Pop quiz: Donut shop edition
July 14, 2008 by Val Dodge
Here’s an easy question for you trivia buffs: name a popular Toronto Maple Leafs hockey player in the 1960s who went on to found a donut shop that bears his name. Take your best guess, then read on for the answer.

What, you were expecting someone else? And what is it with former Leafs and donuts, anyway?

Peering into the window of this shop at Silvercreek Parkway and Woodlawn Road in Guelph, we couldn’t tell whether it was a going concern, preparing for its grand opening, or mopping up after its demise. Actually, it looked a lot like a furniture store was being set up inside, judging by the number of couches inside that were ensconced in shrink wrap.

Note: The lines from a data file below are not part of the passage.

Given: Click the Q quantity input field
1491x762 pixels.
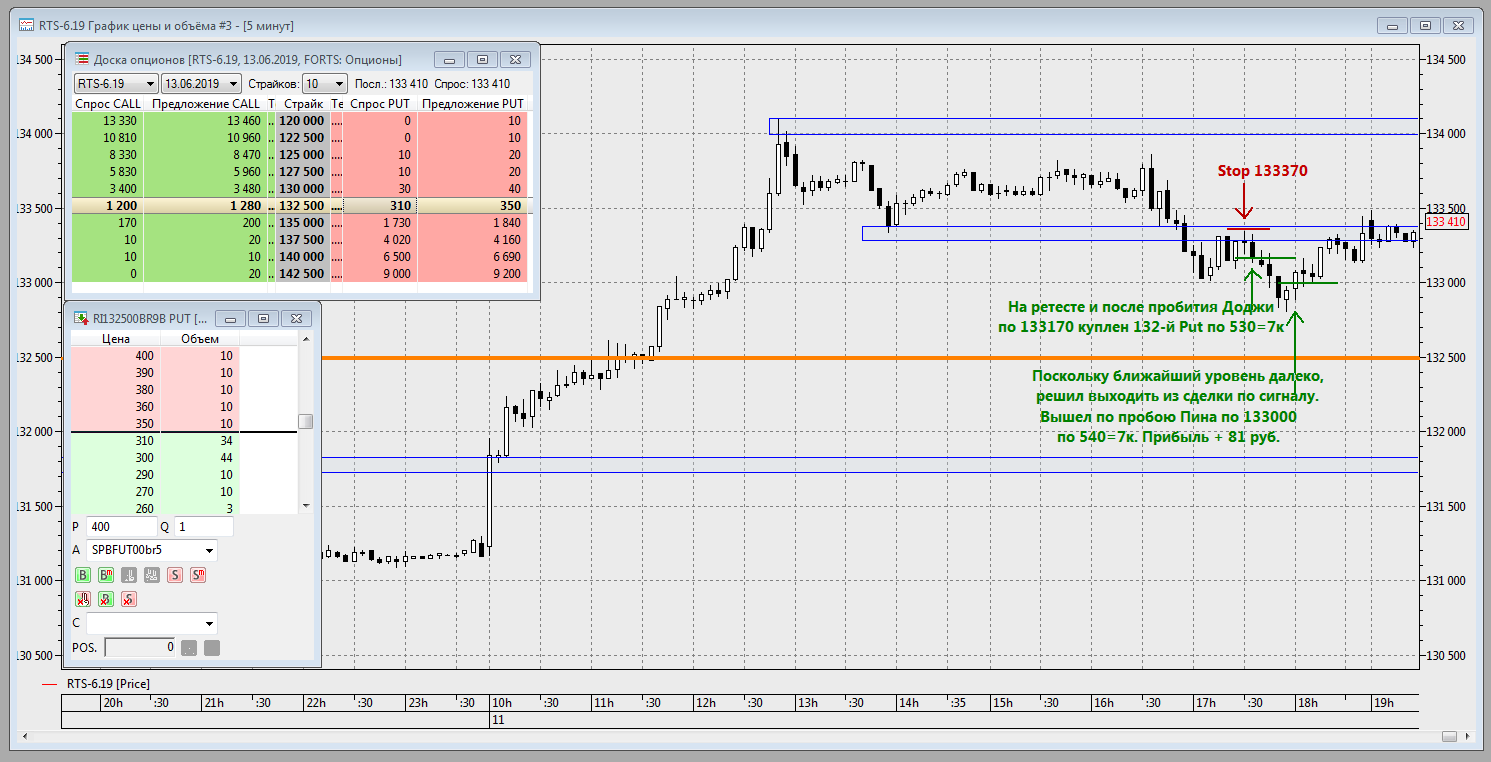Looking at the screenshot, I should click(204, 526).
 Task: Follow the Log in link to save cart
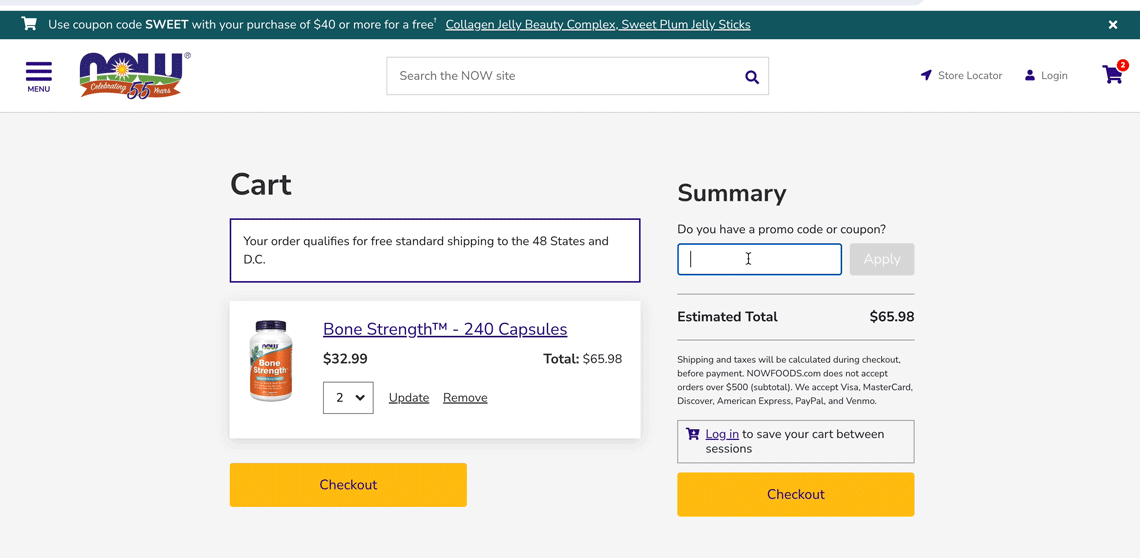point(721,434)
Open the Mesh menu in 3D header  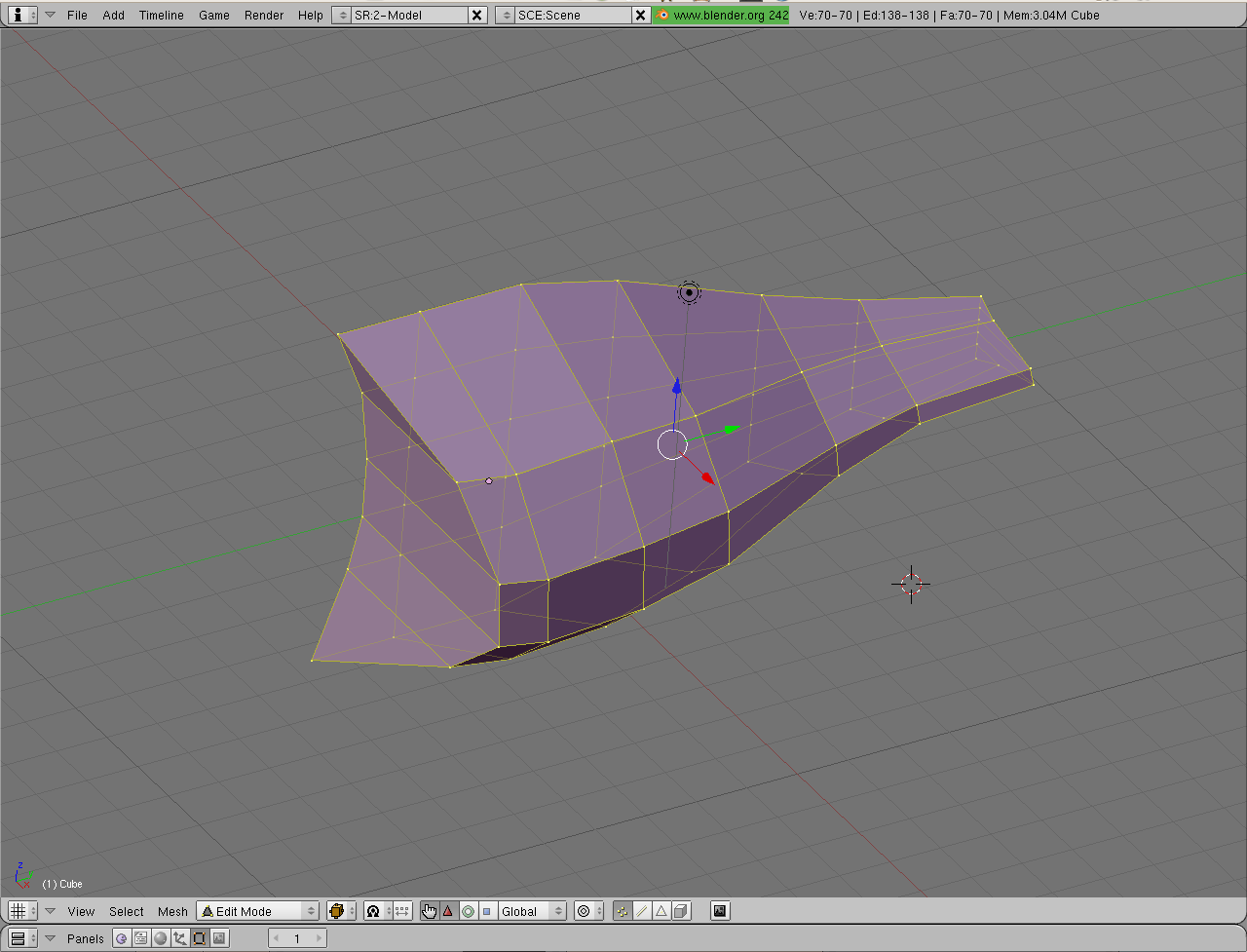[x=172, y=911]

In his 2001 book Food Nations: Selling Taste in Consumer Societies, Warren Belasco devoted an entire chapter to Tim, Eddie, and their donuts, comparing their playing careers to their doughy successes:
In 1994, former Toronto Maple Leaf Eddie Shack jumped on the donut and hockey player bandwagon, lending his name to a chain of donut shops on the outskirts of Toronto. […] More known for a string of comic commercials than any great contribution to patriotic mythmaking, Shack is a real character, much like the goofy uncle who shows up to family reunions and won’t stop talking. Nor is Shack a particularly admired donut impresario. […] “Tim Horton was an impressive kind of guy: short and stocky, brush cut, played for the Leafs,” sums up John Fitzsimmons of Hamilton, Ontario. “If they’d have had an Eddie Shack Donut back then, I’d have said, ‘I ain’t going in there, the guy’s a goof!’ But now he’s a legend. He was fun to watch, but [Eddie Shack] was no Tim Horton.”